-- INSTRUCTIONS FOR THE TASK --
The full set of entries, reproduced exactly, is the expected answer.

[Opening DATASET CONTENT section]

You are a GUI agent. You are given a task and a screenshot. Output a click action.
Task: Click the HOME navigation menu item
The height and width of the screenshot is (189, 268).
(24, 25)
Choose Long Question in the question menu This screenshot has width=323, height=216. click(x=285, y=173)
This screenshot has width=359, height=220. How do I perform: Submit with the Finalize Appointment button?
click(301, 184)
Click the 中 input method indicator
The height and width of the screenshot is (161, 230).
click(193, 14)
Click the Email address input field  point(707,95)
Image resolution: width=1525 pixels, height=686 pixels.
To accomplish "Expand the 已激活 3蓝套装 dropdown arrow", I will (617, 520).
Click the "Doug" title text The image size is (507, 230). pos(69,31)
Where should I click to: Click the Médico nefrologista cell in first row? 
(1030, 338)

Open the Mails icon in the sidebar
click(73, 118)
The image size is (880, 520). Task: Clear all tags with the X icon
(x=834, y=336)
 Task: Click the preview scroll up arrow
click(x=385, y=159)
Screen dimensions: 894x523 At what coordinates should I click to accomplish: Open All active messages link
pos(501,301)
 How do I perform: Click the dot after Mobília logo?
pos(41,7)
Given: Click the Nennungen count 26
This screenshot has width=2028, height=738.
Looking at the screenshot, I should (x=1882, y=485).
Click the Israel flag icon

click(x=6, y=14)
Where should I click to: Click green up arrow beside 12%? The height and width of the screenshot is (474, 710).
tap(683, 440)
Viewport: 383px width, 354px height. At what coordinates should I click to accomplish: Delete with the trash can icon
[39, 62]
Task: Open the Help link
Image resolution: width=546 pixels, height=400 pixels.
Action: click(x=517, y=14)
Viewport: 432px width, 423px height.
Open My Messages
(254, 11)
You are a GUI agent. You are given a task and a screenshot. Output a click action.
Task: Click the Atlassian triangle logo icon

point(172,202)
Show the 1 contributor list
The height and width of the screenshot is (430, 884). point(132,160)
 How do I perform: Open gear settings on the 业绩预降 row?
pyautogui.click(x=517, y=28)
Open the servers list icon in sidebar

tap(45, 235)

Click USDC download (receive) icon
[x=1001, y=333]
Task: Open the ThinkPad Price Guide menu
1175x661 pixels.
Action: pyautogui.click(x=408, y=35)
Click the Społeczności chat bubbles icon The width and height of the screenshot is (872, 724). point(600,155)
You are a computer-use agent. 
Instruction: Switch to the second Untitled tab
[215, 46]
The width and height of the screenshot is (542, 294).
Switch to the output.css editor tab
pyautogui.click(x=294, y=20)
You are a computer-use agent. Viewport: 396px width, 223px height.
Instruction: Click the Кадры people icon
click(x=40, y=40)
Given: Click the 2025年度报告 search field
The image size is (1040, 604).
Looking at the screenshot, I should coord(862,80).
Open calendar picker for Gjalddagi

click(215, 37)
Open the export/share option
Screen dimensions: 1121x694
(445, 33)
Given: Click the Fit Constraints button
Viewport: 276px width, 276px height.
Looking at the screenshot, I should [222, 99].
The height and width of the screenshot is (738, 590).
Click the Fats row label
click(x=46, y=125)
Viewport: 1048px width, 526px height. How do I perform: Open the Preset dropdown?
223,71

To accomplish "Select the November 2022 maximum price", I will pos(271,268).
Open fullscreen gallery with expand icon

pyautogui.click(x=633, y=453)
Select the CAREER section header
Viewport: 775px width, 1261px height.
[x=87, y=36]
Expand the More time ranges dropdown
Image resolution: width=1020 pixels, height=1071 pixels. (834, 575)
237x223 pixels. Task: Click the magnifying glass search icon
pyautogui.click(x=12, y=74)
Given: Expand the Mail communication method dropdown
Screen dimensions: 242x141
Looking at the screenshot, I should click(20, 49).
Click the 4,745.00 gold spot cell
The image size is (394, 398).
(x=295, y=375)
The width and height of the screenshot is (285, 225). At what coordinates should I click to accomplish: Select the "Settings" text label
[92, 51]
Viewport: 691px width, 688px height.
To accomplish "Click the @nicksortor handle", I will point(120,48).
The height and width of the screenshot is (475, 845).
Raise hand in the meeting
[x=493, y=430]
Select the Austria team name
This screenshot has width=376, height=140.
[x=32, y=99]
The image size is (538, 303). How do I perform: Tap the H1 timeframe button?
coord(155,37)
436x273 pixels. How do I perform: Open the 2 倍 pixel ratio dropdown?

[Closing DATASET CONTENT section]

-- RESPONSE --
You are a GUI agent. You are given a task and a screenshot. Output a click action.
Task: Click the HOME navigation menu item
The height and width of the screenshot is (189, 268).
(24, 25)
Choose Long Question in the question menu This screenshot has width=323, height=216. click(x=285, y=173)
This screenshot has width=359, height=220. How do I perform: Submit with the Finalize Appointment button?
click(301, 184)
Click the 中 input method indicator
The height and width of the screenshot is (161, 230).
click(193, 14)
Click the Email address input field  point(707,95)
Image resolution: width=1525 pixels, height=686 pixels.
To accomplish "Expand the 已激活 3蓝套装 dropdown arrow", I will (617, 520).
Click the "Doug" title text The image size is (507, 230). pos(69,31)
Where should I click to: Click the Médico nefrologista cell in first row? 
(1030, 338)

Open the Mails icon in the sidebar
click(73, 118)
The image size is (880, 520). Task: Clear all tags with the X icon
(x=834, y=336)
 Task: Click the preview scroll up arrow
click(x=385, y=159)
Screen dimensions: 894x523 At what coordinates should I click to accomplish: Open All active messages link
pos(501,301)
 How do I perform: Click the dot after Mobília logo?
pos(41,7)
Given: Click the Nennungen count 26
This screenshot has width=2028, height=738.
Looking at the screenshot, I should (x=1882, y=485).
Click the Israel flag icon

click(x=6, y=14)
Where should I click to: Click green up arrow beside 12%? The height and width of the screenshot is (474, 710).
tap(683, 440)
Viewport: 383px width, 354px height. At what coordinates should I click to accomplish: Delete with the trash can icon
[39, 62]
Task: Open the Help link
Image resolution: width=546 pixels, height=400 pixels.
Action: click(x=517, y=14)
Viewport: 432px width, 423px height.
Open My Messages
(254, 11)
You are a GUI agent. You are given a task and a screenshot. Output a click action.
Task: Click the Atlassian triangle logo icon

point(172,202)
Show the 1 contributor list
The height and width of the screenshot is (430, 884). point(132,160)
 How do I perform: Open gear settings on the 业绩预降 row?
pyautogui.click(x=517, y=28)
Open the servers list icon in sidebar

tap(45, 235)

Click USDC download (receive) icon
[x=1001, y=333]
Task: Open the ThinkPad Price Guide menu
1175x661 pixels.
Action: pyautogui.click(x=408, y=35)
Click the Społeczności chat bubbles icon The width and height of the screenshot is (872, 724). point(600,155)
You are a computer-use agent. 
Instruction: Switch to the second Untitled tab
[215, 46]
The width and height of the screenshot is (542, 294).
Switch to the output.css editor tab
pyautogui.click(x=294, y=20)
You are a computer-use agent. Viewport: 396px width, 223px height.
Instruction: Click the Кадры people icon
click(x=40, y=40)
Given: Click the 2025年度报告 search field
The image size is (1040, 604).
Looking at the screenshot, I should coord(862,80).
Open calendar picker for Gjalddagi

click(215, 37)
Open the export/share option
Screen dimensions: 1121x694
(445, 33)
Given: Click the Fit Constraints button
Viewport: 276px width, 276px height.
Looking at the screenshot, I should [222, 99].
The height and width of the screenshot is (738, 590).
Click the Fats row label
click(x=46, y=125)
Viewport: 1048px width, 526px height. How do I perform: Open the Preset dropdown?
223,71

To accomplish "Select the November 2022 maximum price", I will pos(271,268).
Open fullscreen gallery with expand icon

pyautogui.click(x=633, y=453)
Select the CAREER section header
Viewport: 775px width, 1261px height.
[x=87, y=36]
Expand the More time ranges dropdown
Image resolution: width=1020 pixels, height=1071 pixels. (834, 575)
237x223 pixels. Task: Click the magnifying glass search icon
pyautogui.click(x=12, y=74)
Given: Expand the Mail communication method dropdown
Screen dimensions: 242x141
Looking at the screenshot, I should click(20, 49).
Click the 4,745.00 gold spot cell
The image size is (394, 398).
(x=295, y=375)
The width and height of the screenshot is (285, 225). At what coordinates should I click to accomplish: Select the "Settings" text label
[92, 51]
Viewport: 691px width, 688px height.
To accomplish "Click the @nicksortor handle", I will point(120,48).
The height and width of the screenshot is (475, 845).
Raise hand in the meeting
[x=493, y=430]
Select the Austria team name
This screenshot has width=376, height=140.
[x=32, y=99]
The image size is (538, 303). How do I perform: Tap the H1 timeframe button?
coord(155,37)
436x273 pixels. How do I perform: Open the 2 倍 pixel ratio dropdown?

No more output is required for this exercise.